When investors struggle to predict the bottom of a market correction, the very institutions they turn to for guidance can sometimes add to the uncertainty.
When investors struggle to predict the bottom of a market correction, the very institutions they turn to for guidance can sometimes add to the uncertainty.
Indian stocks have erased over $1.2 trillion in market capitalisation with retail investors seeing the most impact. While various analysts and brokerage houses try to foresee an end to the plunge, two divisions of Jefferies have contrasting views on the revival of Indian stocks based on their quantitative and fundamental outlook.
India's rival China is the "most favourite" market, according to Jefferies' quantitative strategy as the local market is still "too expensive." Elevated earnings expectations amid slowing nominal economic growth have been the key drivers of the ongoing downgrade cycle in India.
Even as the benchmark indices — Nifty 50 and Sensex — have fallen 15% and 14.2% from their peaks, Jefferies noted that they are still the most expensive market in Asia. "With earnings growth likely to be 12% for fiscal 2033-26, a forward price to earnings of 16-18 times could be the floor."
The report said that it continued to prefer China to India and shift from value to growth, favouring compounders, dividend growers and multi-baggers.
However, the same brokerage in its India equity strategy report expects a "near-term bounce." This revival call comes as valuations are close to long-term averages, with government spending uptick and regulatory easing by the Reserve Bank of India.
Foreign portfolio investors' ownership tracker indicates that India's positioning by emerging market funds is at a decadal low, Jefferies said.
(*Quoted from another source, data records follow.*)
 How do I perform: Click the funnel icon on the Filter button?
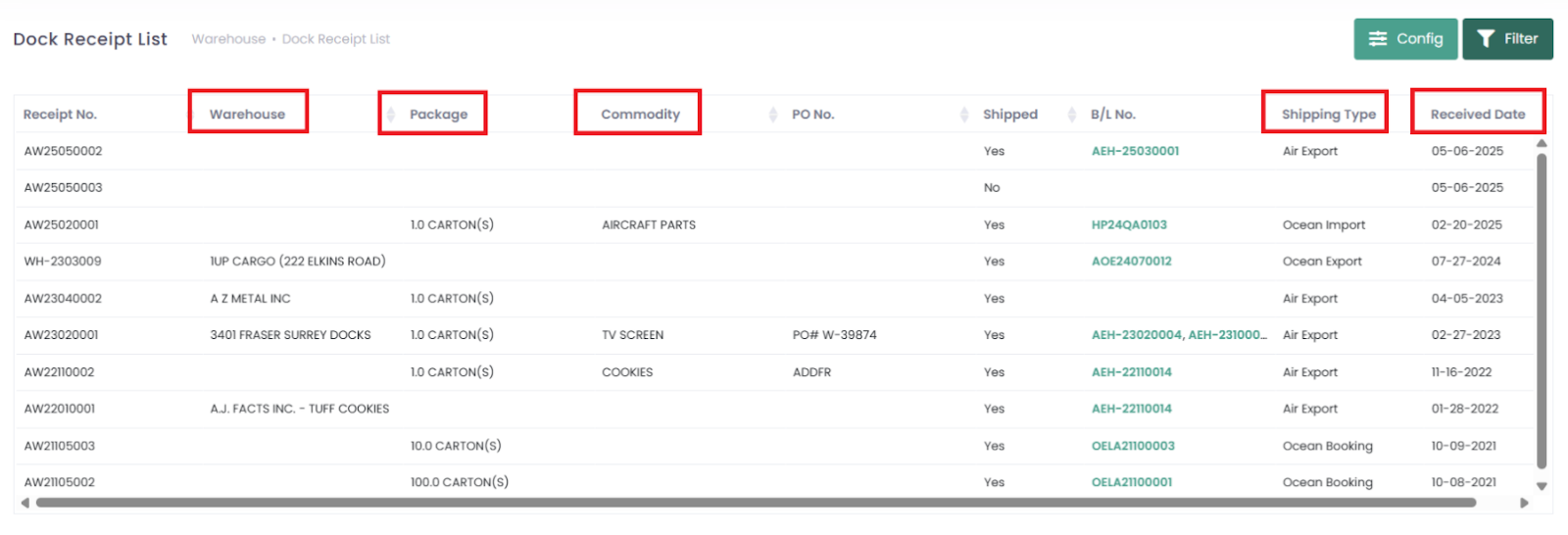pyautogui.click(x=1486, y=39)
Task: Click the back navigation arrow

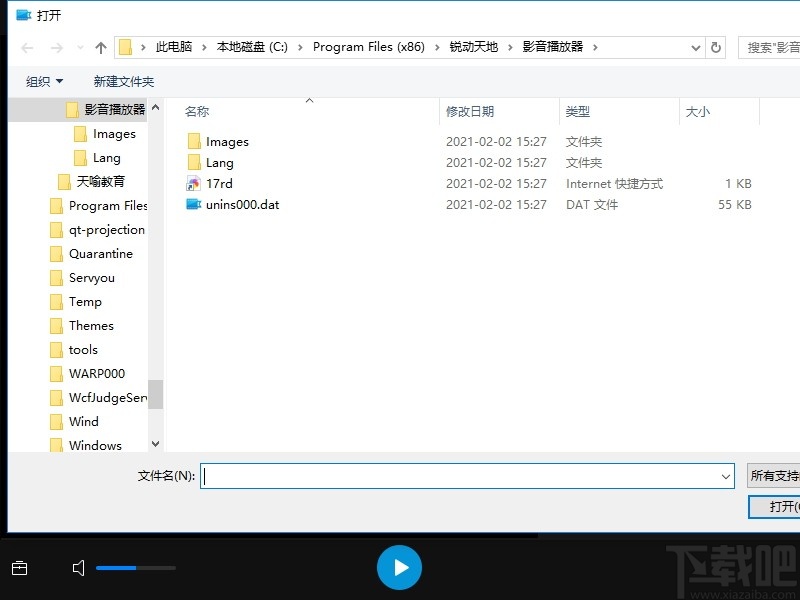Action: tap(26, 46)
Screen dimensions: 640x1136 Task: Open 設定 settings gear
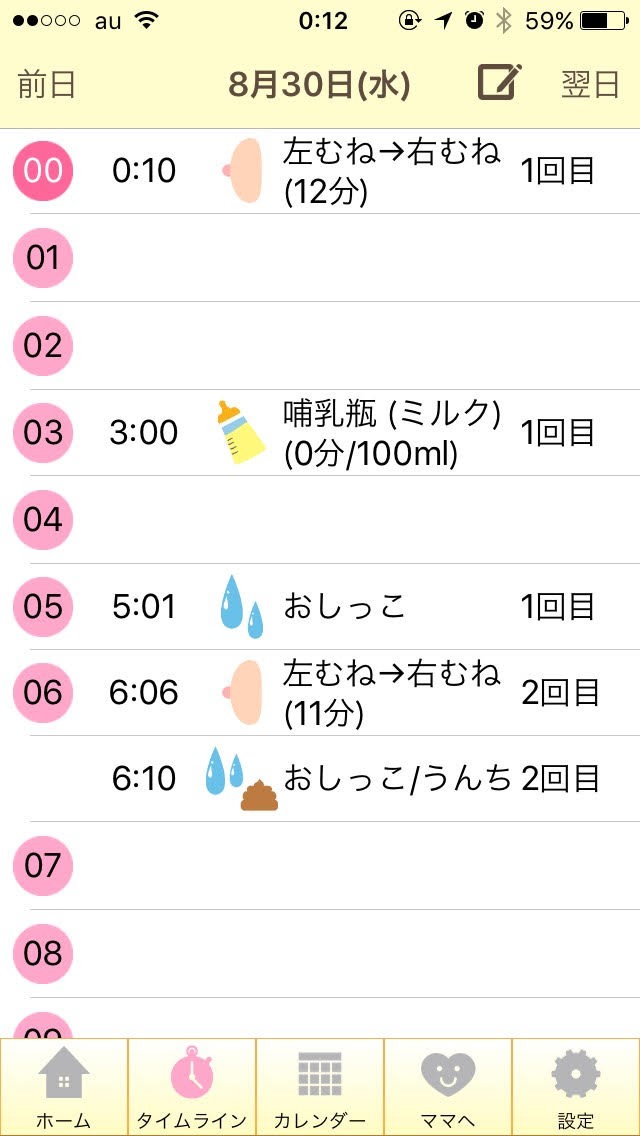[x=576, y=1086]
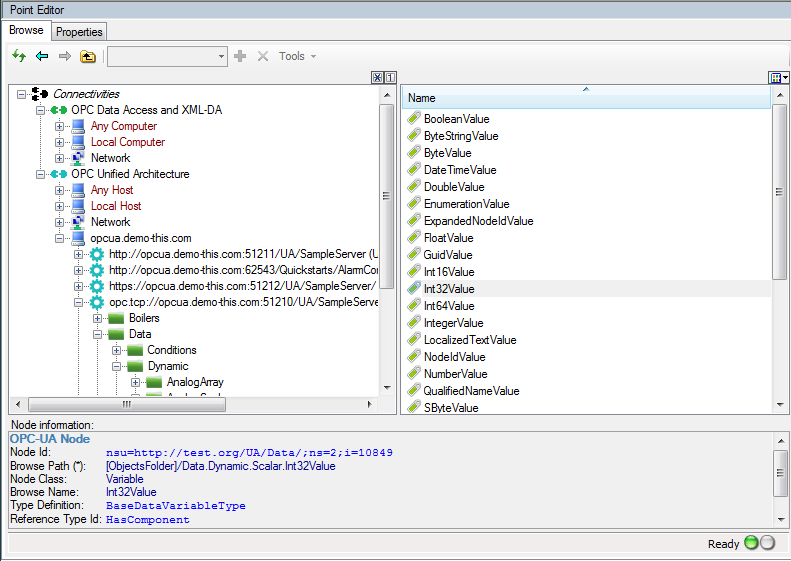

With the dollar index down 4% from the peak, global fund flows might turn to India.
The domestic flows have been strong so far, and a possible comeback or reduction in selling of FPI flows can also be a driver of good returns in near term, Jefferies said. "Global uncertainty and policy actions pose a risk."
The deepening selloff in Indian stocks has made the long-time expensive stocks cheaper, with most largecaps trading below their historic averages. Amid this, experts call for caution as the 'universe' valuation will be "misleading" given the weights.